Reducir la descripción de un área urbana a un gradiente de densidad implica opacar muchos matices y mitigar muchas discontinuidades que constituyen precisamente el foco de interés de los estudios geográficos o urbanísticos, pero a cambio puede ofrecer un esquema explicativo útil. El hecho de que la densidad alcance sus valores máximos en las partes centrales del área urbana y vaya descendiendo hacia la periferia forma, en última instancia, surge de la propia definición de ciudad, esto es, un elemento de mayor densidad que el territorio rural que la rodea. El gradiente de densidad, al desdibujar los accidentes geográficos e históricos que matizan el comportamiento de cada área urbana concreta, saca a relucir que la ciudad es tal y como la hemos definido. Sin embargo, que la transición del centro urbano al territorio rural sea una función continua y derivable es producto de la conceptualización subyacente y del método empleado para el análisis de los datos. No es posible discernir a partir de este modelo si las menores densidades de la periferia se deben a que los tejidos urbanos son menos densos o a que haya mayor proporción de terrenos sin urbanizar. Sin embargo resulta de relativo interés un aspecto aparentemente secundario de estos análisis: la evolución en el tiempo del modelo. Según los datos de Clark (1951), posteriormente confirmados por diversos trabajos, incluyendo el que aquí usamos de referente para Madrid (Martori, 2010), el crecimiento de la ciudad conlleva una reducción de la densidad en las áreas centrales y una densificación de las áreas periféricas, con una expansión de su límite exterior. De nuevo hay varias explicaciones posibles para este fenómeno, que se pueden observar en diverso grado en distintas ciudades.

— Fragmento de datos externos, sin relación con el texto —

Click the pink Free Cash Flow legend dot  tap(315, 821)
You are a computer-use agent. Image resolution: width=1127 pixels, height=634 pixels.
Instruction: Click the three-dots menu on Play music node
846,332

La reducción de la densidad puede producirse por una terciarización de las áreas centrales, por su abandono como espacio residencial por las clases medias y altas, por la expulsión de las clases bajas en un proceso elitización o gentrificación, o por una obsolescencia de la edificación o las infraestructuras. Es significativo que esta pauta sea recurrente a pesar de las grandes divergencias observables en los procesos individuales; aunque también hay que señalar que en el caso concreto de Madrid, entre 2001 y 2007, como se comentó más arriba, no se produce tal reducción.
El aumento de la densidad en la periferia puede producirse por un aumento en la densidad de los tejidos periféricos, pero parece más probable que se deba a la incorporación de tejidos no urbanizados previamente. En todo caso, nos ofrece una cierta confirmación de la dinámica descentralizadora que acompaña la madurez de las ciudades (Schnore, 1957; Ingram, 1998). En cierto modo, resulta lógico que la mayor actividad inmobiliaria tenga lugar en el borde urbano, donde aún quedan grandes espacios disponibles, y que el centro urbano asuma cada vez un papel más adaptado a las características específicas que ha heredado del proceso histórico, ya sea concentración de patrimonio, diversidad de usos, disponibilidad de infraestructuras, u obsolescencia edilicia.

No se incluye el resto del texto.